No wonder not every member of the community has a bicycle, let alone a car but the vision is a prosperous self sufficient community of 700 000 by 2020. Education enjoys special priority and within that, entrepreneurship is taught and encouraged.

The Bafokeng have been as far-sighted as the Norwegian government, whose pension fund has saved oil and gas money for four decades. Now every Norwegian has a rather large nest egg even before the hydrocarbons are depleted.

How is that the Bafokeng, unlike the tribespeople who lived in and around Kimberley and Johannesburg, own the land and the mineral rights?

Their forebears displayed unusual prescience and remarkable frugality way back in 1866, when the Kgosi at the time started purchasing land with the help and protection of the Lutheran Church. He encouraged tribespeople to work on the Kimberley diamond mines and to send money home for land purchases.

It was 100 years after the Bafokeng bought their land that the Merensky Reef, the world’s largest platinum deposit with lashings of ferrochrome, was discovered.

Their title to that land survived apartheid, Lucas Mangope’s Bophutatswana and the discovery of platinum. The Bafokeng area was overlooked and neglected by Mangope’s administration and is therefore even worse deprived than the rest of the province.

Although Mmabatho was a Nationalist Party showpiece and there were revenues from Sun City as well as the platinum mines, Bophutatswana itself received less tax money under the Nat’s than the rest of SA. So the backlogs in the area are worse than the SA average.

Even today, there is a feeling in the SA government that this community is better off than others and it takes some persuasion to prevail on Pretoria to spend in this corner of North West Province.

Dividend flows from RBH are all devoted to social projects. Carroll explains that the shareholder charges the company its cost of capital plus a charge for equity. Any excess cash is paid out. Dividend cover is effectively about three.

Carroll, formerly a top-rated analyst at Deutsche Bank, said the insurance investments were another step to diversify beyond platinum and resources.

The Bafokeng tribe is one of the most eligible black economic empowerment partners.
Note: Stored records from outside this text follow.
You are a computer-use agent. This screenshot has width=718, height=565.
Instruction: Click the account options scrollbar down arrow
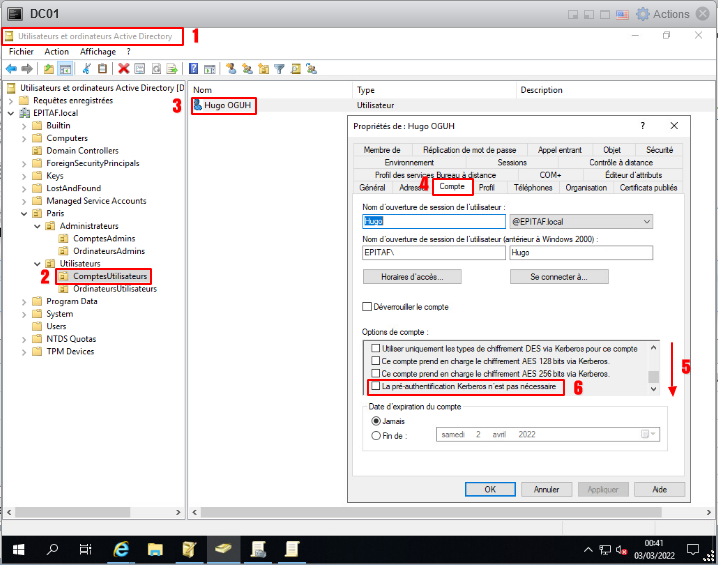coord(653,387)
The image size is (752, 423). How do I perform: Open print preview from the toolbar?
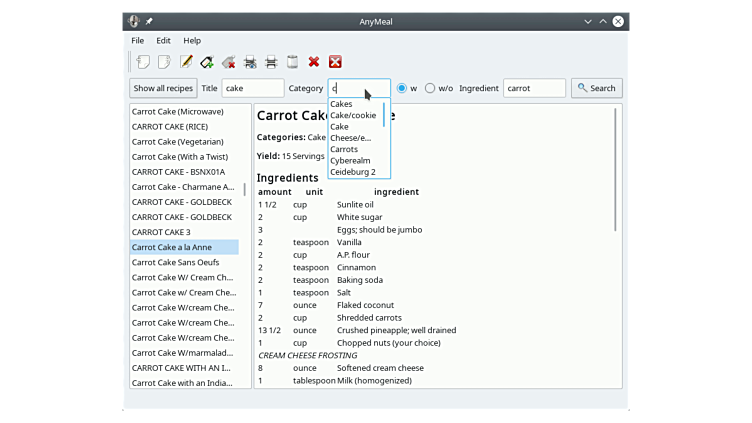pos(250,62)
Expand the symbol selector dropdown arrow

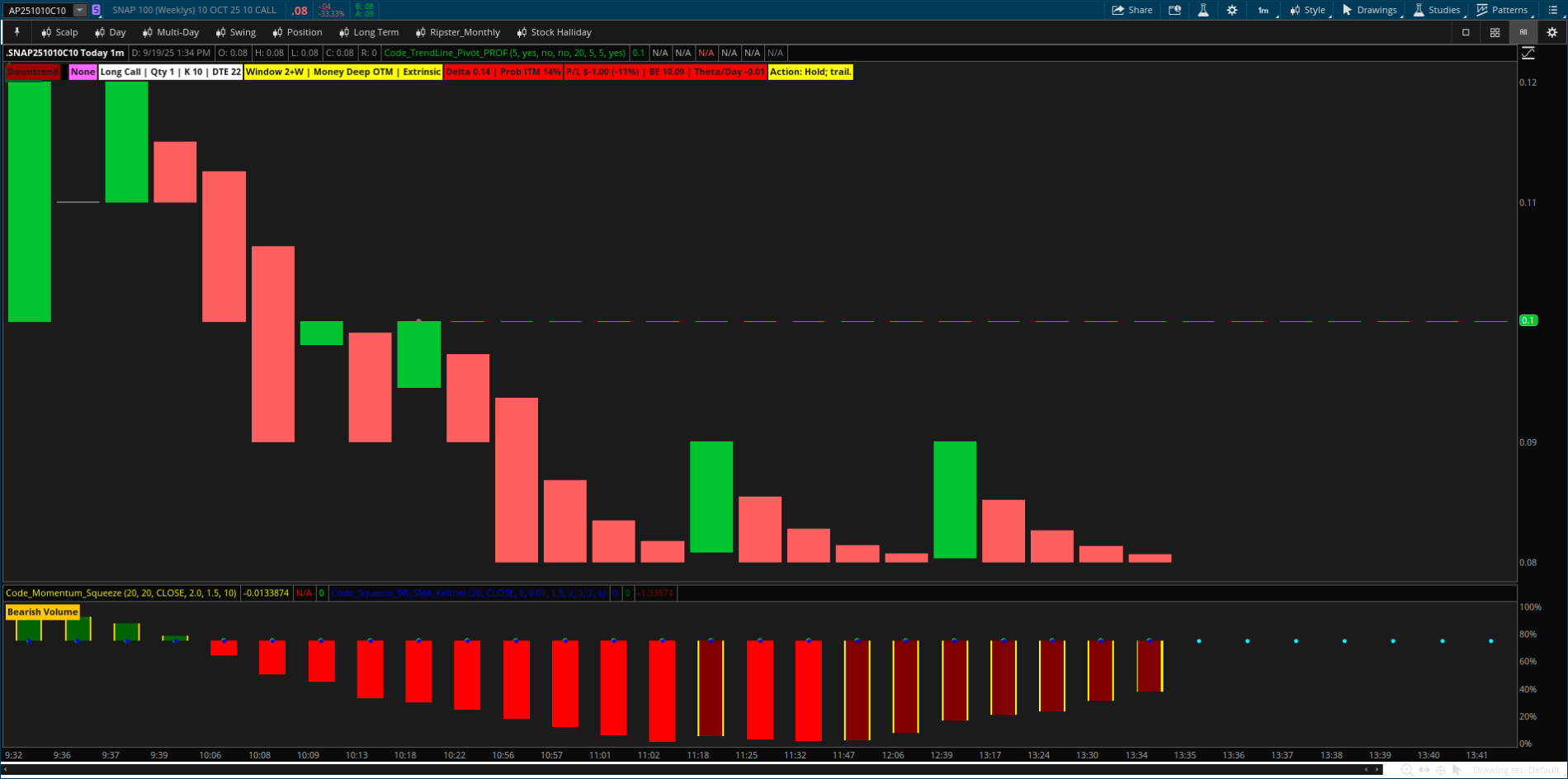point(80,10)
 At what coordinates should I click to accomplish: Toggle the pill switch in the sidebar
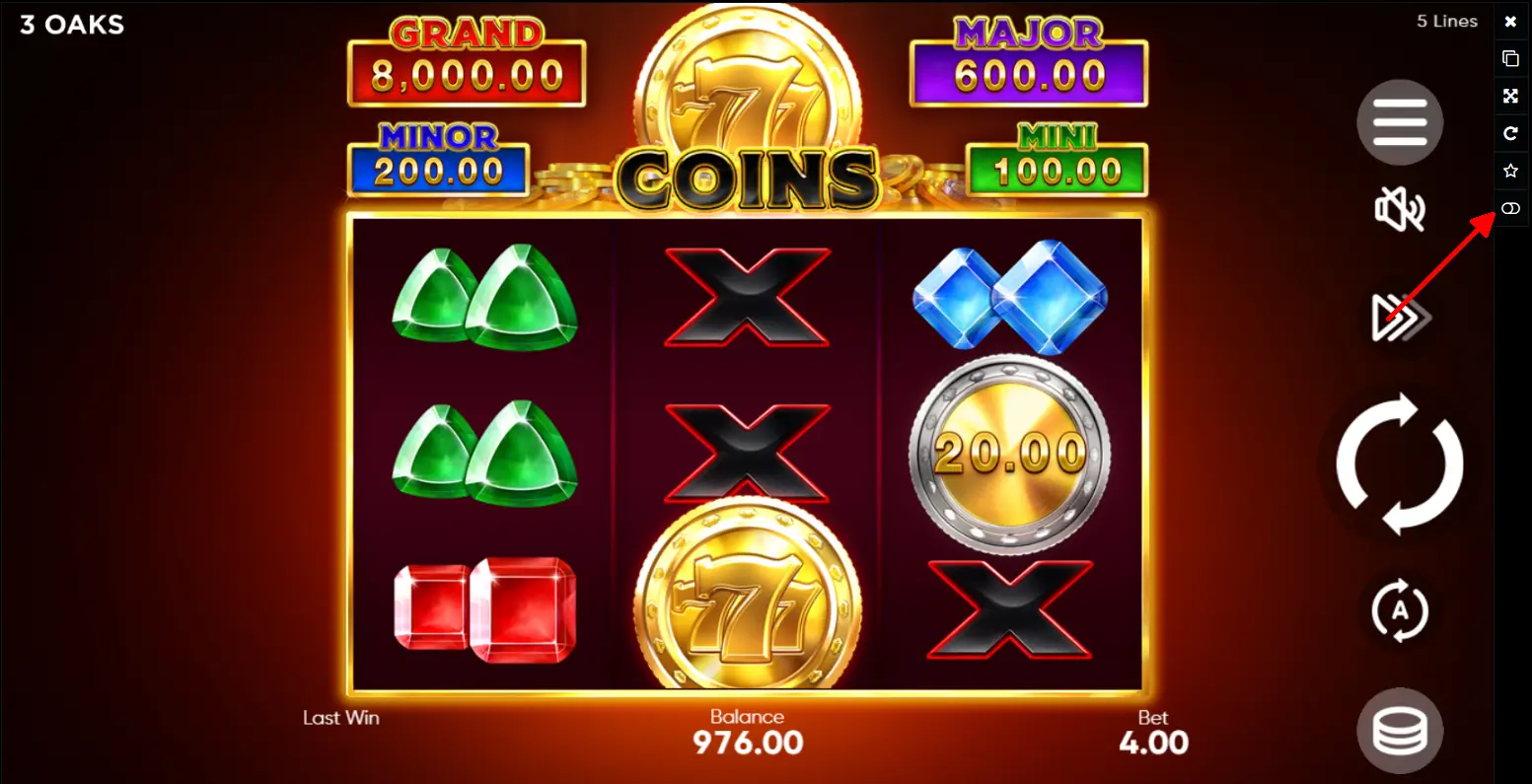[x=1510, y=208]
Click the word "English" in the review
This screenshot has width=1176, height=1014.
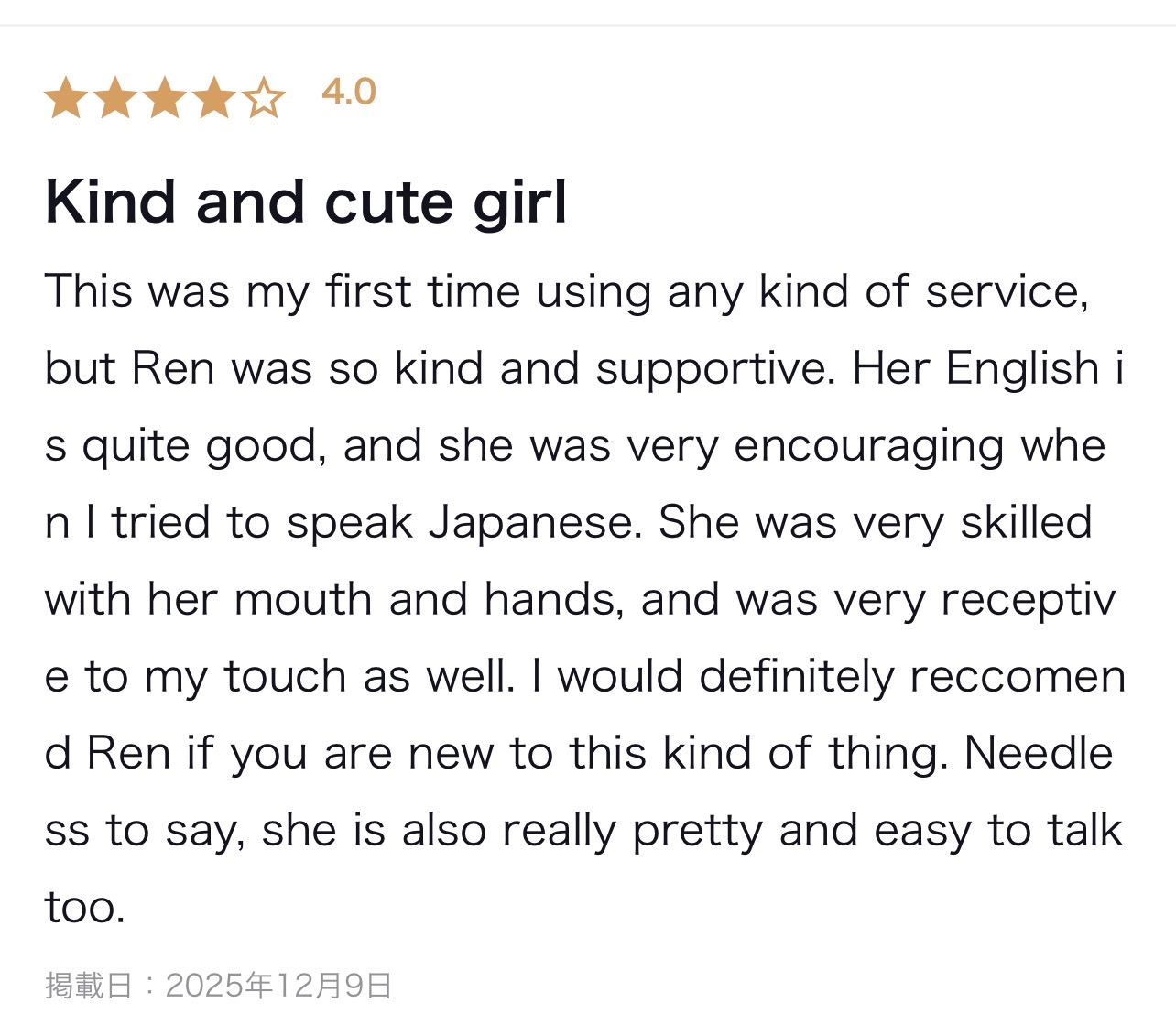coord(1022,368)
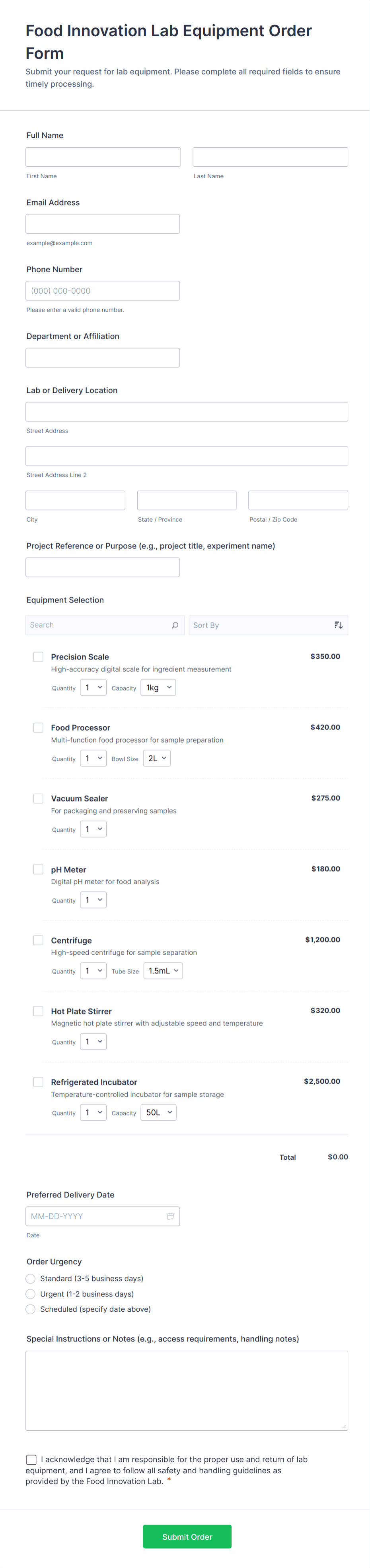
Task: Open the Food Processor Bowl Size dropdown
Action: 156,758
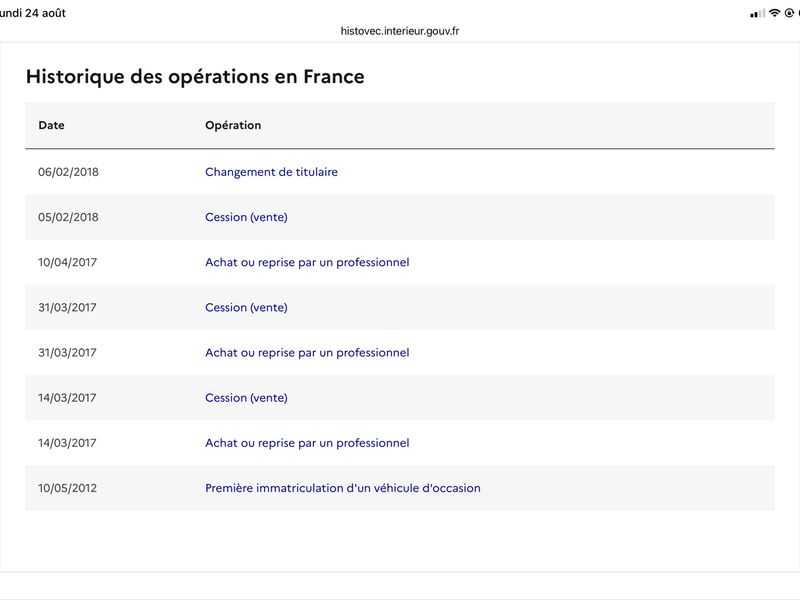Tap the WiFi icon in status bar
This screenshot has width=800, height=600.
pyautogui.click(x=774, y=13)
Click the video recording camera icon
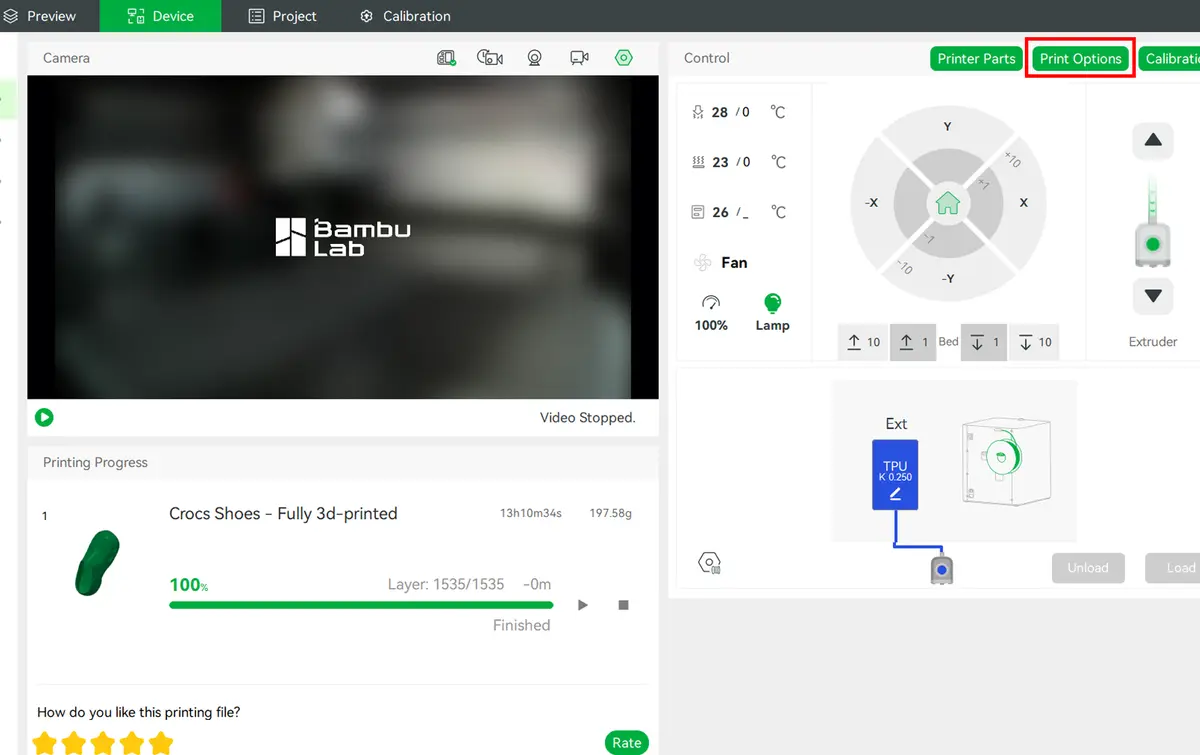Screen dimensions: 1200x755 click(x=579, y=58)
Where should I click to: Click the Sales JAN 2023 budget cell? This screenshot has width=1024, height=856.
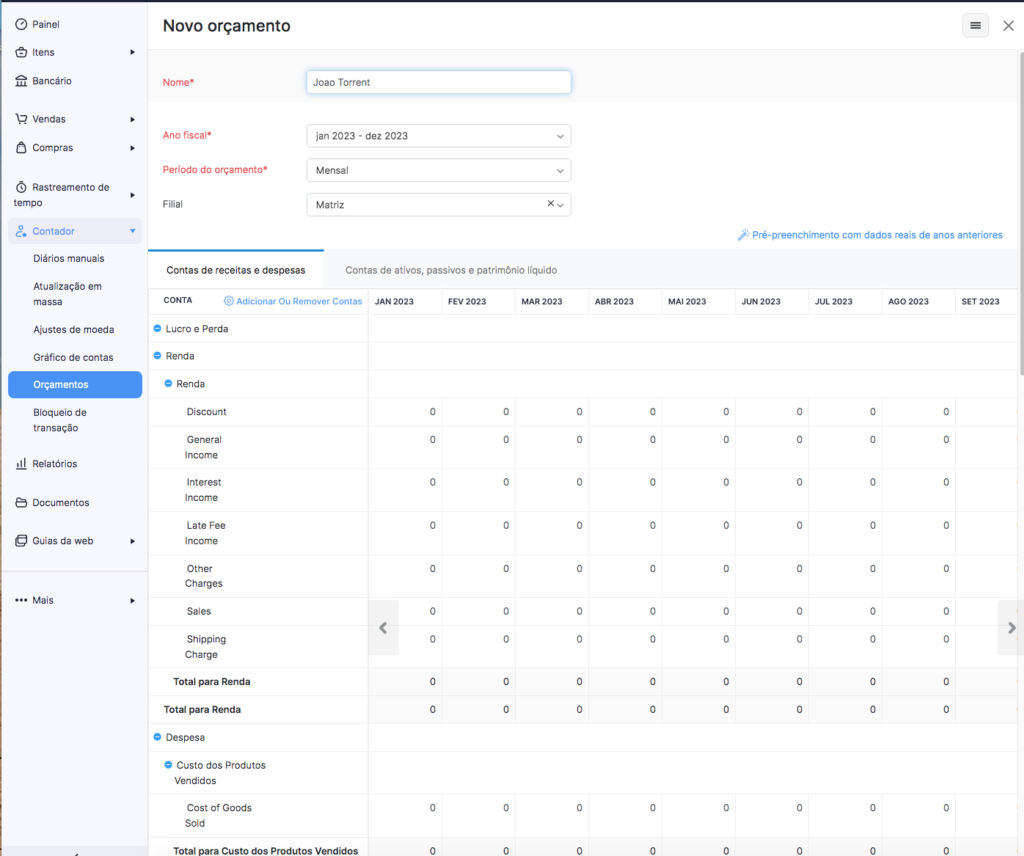405,612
Not only is it broadly based, but it has cash. Its strong eligibility is one reason its offer for control of M&F is at a premium of only 5% to the market price.

The Bafokeng are a Batswana people. Indeed, had the Brits and Boers drawn the border according to tribal lines, instead of the arbitrary way they did way back when, they might well have been part of Botswana.

But, like the people of Botswana, they are peacable, law abiding and hard working. Like Botswana, they promise to become another African success story.